After checking the medications against Mr. Habib's ID band, Sandy hands him the medications. She explains what each medication is for, how and when to take them and asks if he has any questions. She tells him he can call if he has any concerns or questions and points out the phone number on the label.
After Mr. Habib leaves, Sandy documents the dispensed medication in his chart, including the instructions for use and other information she provided.
When a pharmacist has not reviewed the medication’s suitability (or it’s unclear if this was done), nurses take steps to ensure the medication’s pharmaceutical and therapeutic suitability for the client, as well as its proper use. Examples of dispensing without a pharmacist’s involvement may include:
It’s 0230 and Simon’s client, Mr. Roy, has just been discharged from the Emergency Department. Mr. Roy is a 55 year old with renal colic, admitted at 2300. Over the last 3 hours, he’s received IV fluids, morphine 12mg IV and dimenhydrinate 50 mg IV. His pain is now 2/10. The physician has written a prescription for hydromorphone and an order to dispense hydromorphone 2 mg tablets q4h po prn x 4 doses.

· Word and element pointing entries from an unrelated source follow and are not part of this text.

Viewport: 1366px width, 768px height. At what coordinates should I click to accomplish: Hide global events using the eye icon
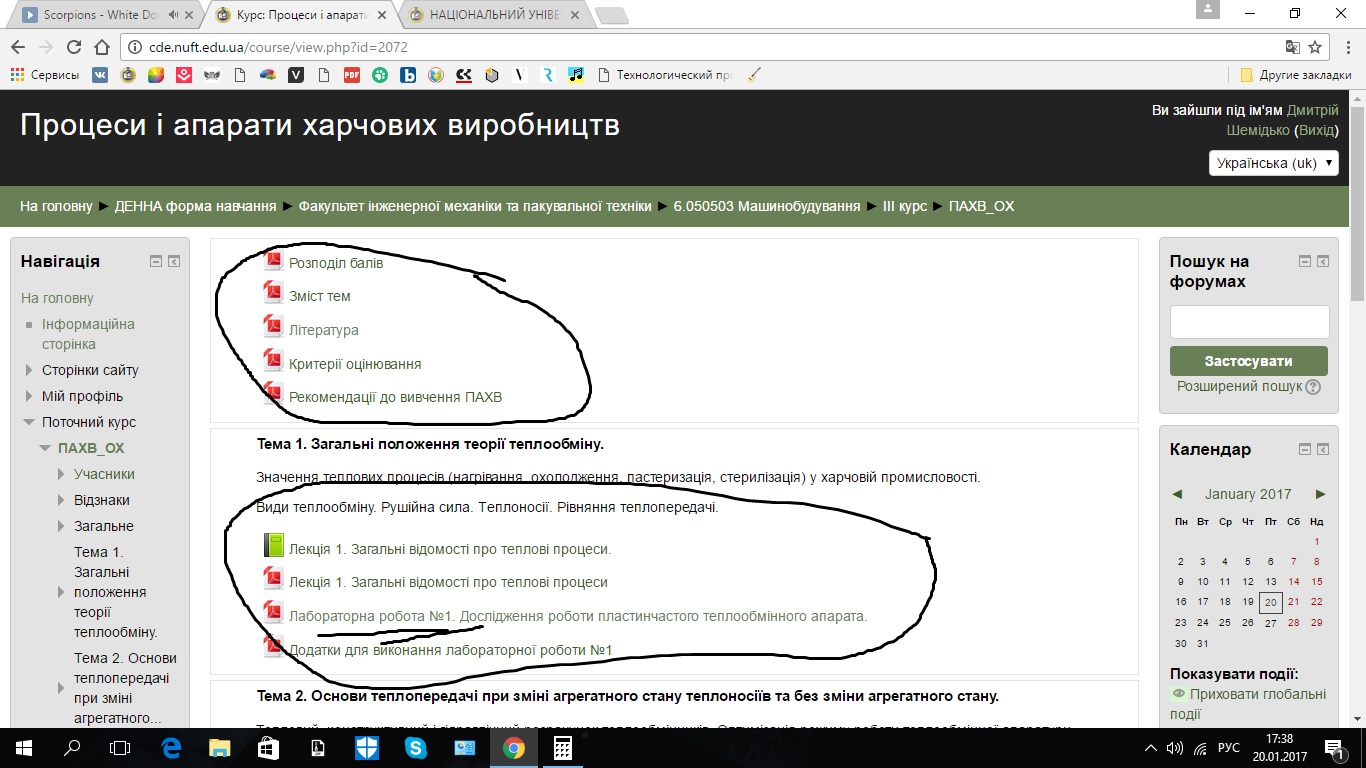(1178, 694)
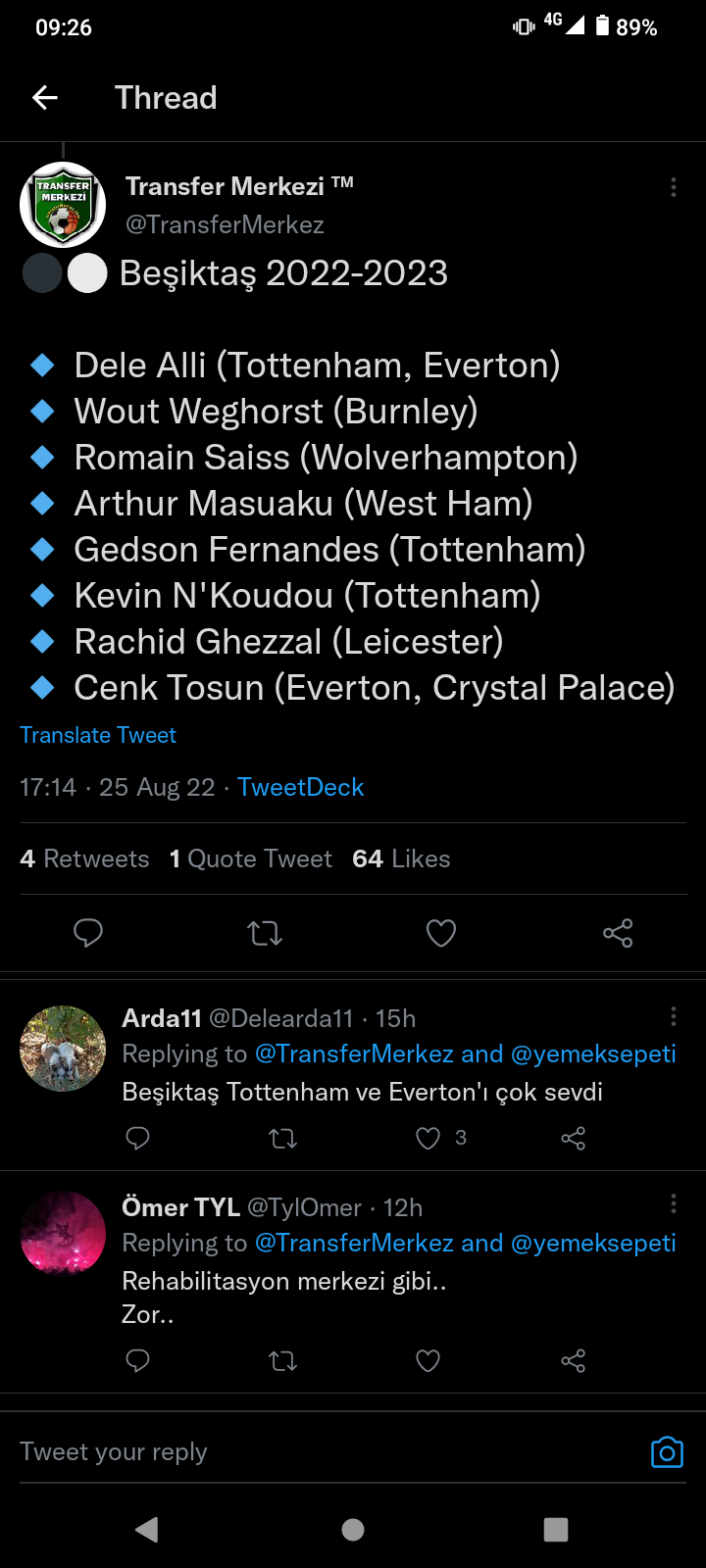Image resolution: width=706 pixels, height=1568 pixels.
Task: Like Ömer TYL's reply
Action: pyautogui.click(x=429, y=1360)
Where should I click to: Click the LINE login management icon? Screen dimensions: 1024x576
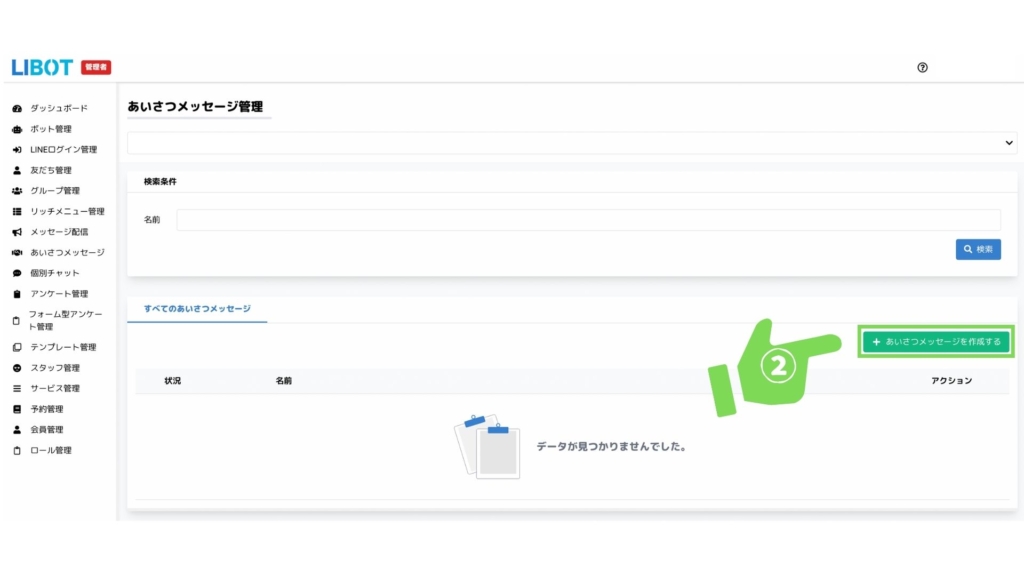tap(17, 150)
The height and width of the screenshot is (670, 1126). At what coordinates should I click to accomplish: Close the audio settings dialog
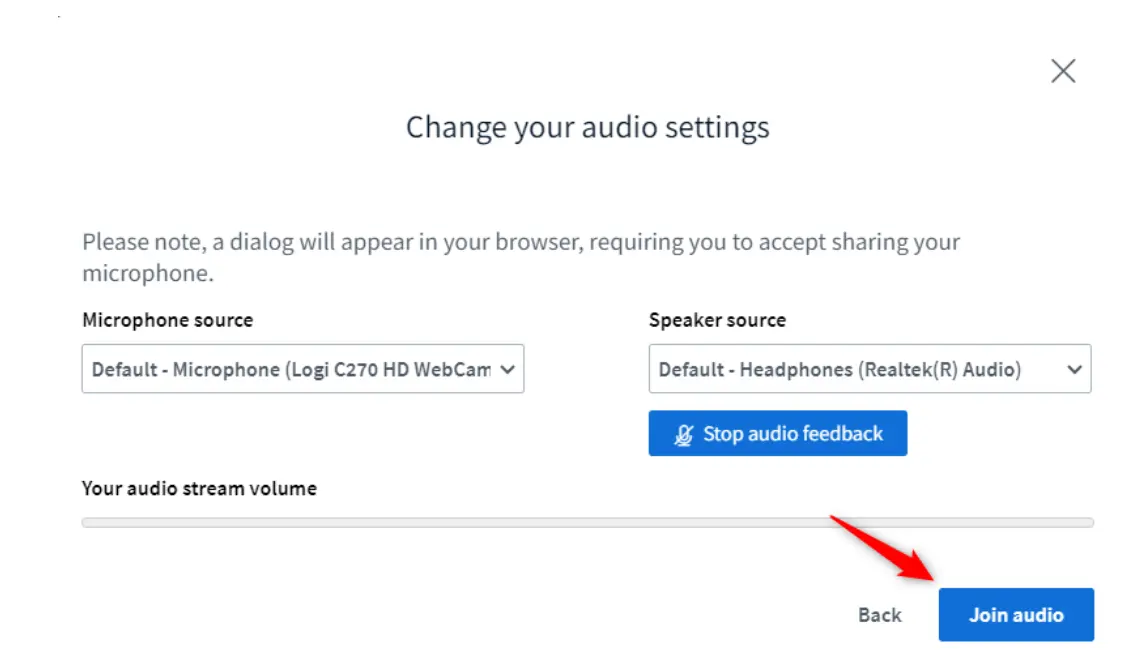[x=1063, y=71]
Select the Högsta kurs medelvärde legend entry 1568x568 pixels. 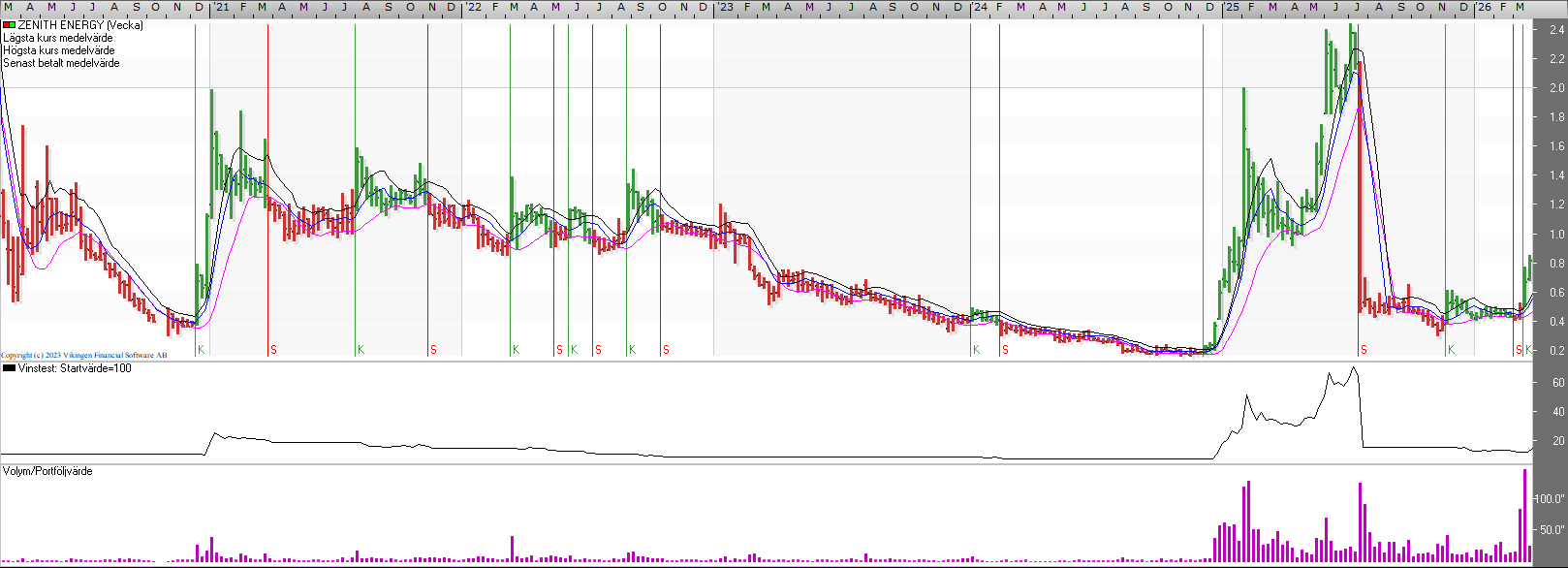[x=58, y=50]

Simon knows the pharmacy is closed so he’ll need to dispense the medication. He reviews the order to make sure it’s complete. He hasn’t done much dispensing in Emergency so he also checks the agency policy and the list of medications RNs can dispense. When he finds hydromorphone on the list, he knows he’ll find it already packaged by pharmacy. His next steps will be making sure the medication is suitable for Mr. Roy.
Simon takes a quick look at the chart. Mr. Roy has no allergies and is not on any medications except an occasional non-prescription analgesic. Simon takes a few minutes to double check with Mr. Roy and asks about alcohol or drug use, and any other health issues. He learns he is a non-drinker and has never taken a narcotic before. Checking his PharmaNet profile shows no current medications. Simon systematically runs through the information he’s gathered: no allergies, past adverse reactions or contraindications, no therapeutic duplications or potential drug interactions. Simon accesses the online medication database and makes sure he hasn’t missed anything. He also prints the patient information sheet he’ll give to Mr. Roy.
Simon selects the prepackaged hydromorphone. The container is labeled with the agency information and
Hydromorphone 2mg x 4 tabs—he carefully checks this against the order. Deciding the container is appropriate for Mr. Roy, he adds
Take I tab by mouth, every 4 hours as needed. He checks the order a final time and adds the client name, date and his initials as the dispensing RN. Simon’s certain he’s covered all the steps but does a last check with a colleague.
Simon takes the medication and information sheet to Mr. Roy. After checking the medication label against his ID band, he hands him both. Realizing Mr. Roy is still drowsy from the narcotic he received, Simon includes his wife as he reviews the information sheet. Simon explains the medication’s purpose, expected side effects, and how often Mr. Roy can take it. Simon cautions against taking other analgesics or driving. He points out the rare, but serious side effects, discusses when and how to seek medical attention and answers their questions.
After Mr. Roy leaves, Simon documents the dispensed medication in his chart, including instructions, cautions and written information provided.